You can expect to learn more about your child’s strengths and weaknesses, neurological development, and if there is a learning issue of some sort. The most important thing to remember is that there is more to understanding the results than hearing a label.
The evaluation will provide information about your child’s learning style, which can help support your child in understanding that they are smart or capable but learns differently. Discuss with the evaluator what is included and stress the importance of suggestions and recommendations to help your child.

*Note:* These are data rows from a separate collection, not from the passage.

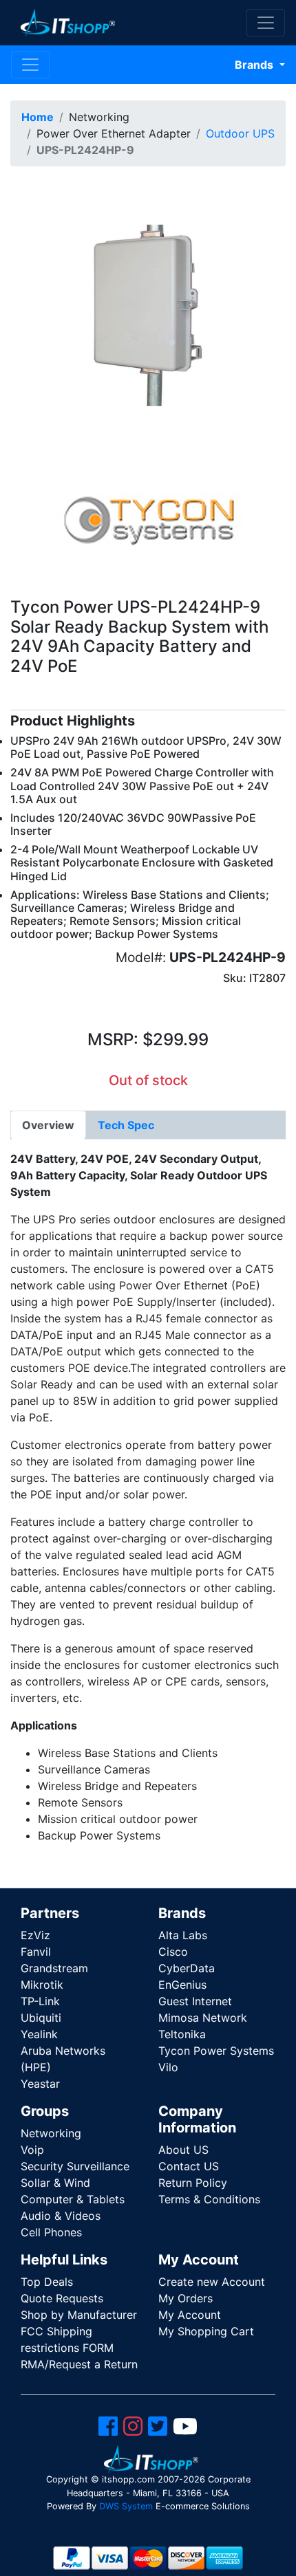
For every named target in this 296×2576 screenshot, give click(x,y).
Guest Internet (195, 2001)
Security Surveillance (75, 2166)
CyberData (186, 1968)
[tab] (48, 1125)
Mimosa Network (202, 2017)
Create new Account (211, 2282)
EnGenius (182, 1984)
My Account (189, 2315)
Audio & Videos (61, 2216)
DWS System (126, 2506)
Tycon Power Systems (216, 2050)
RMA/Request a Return (79, 2364)
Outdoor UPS (240, 133)
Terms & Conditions (209, 2199)
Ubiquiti (41, 2017)
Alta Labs (182, 1935)
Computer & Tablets (73, 2199)
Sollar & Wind (55, 2183)
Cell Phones (51, 2232)
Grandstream (54, 1968)
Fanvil (36, 1951)
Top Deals (47, 2282)
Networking (51, 2133)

While it can be upsetting for a parent to learn about a child’s learning disorder, it can also pave the way for intervention that can benefit the child. A diagnosis ends speculation and helps you build a support network so that your child can succeed.
What Does It Not Provide?
The psychoeducational evaluation is not the same as neuropsychological evaluation, which checks for many of the same issues and looks at what may be causing problems, such as inherent brain dysfunction or brain injury.
Can the School Use This Report Against My Child?
It is possible that the school can use the information in the report against your child. Your relationship with the school is a crucial factor. If you have a private psychologist perform the evaluation, you are not required to give a copy to the school. The doctor can also give you an abridged version with only the pertinent information needed by the school to assist your child.
You may also want to discuss this topic with your child’s pediatrician, who knows your child and may be able to offer some guidance and referrals.
Providing your child with the best resources to help them succeed can make quite a difference in their life. Uncovering learning disabilities as early as possible can set them up for future success.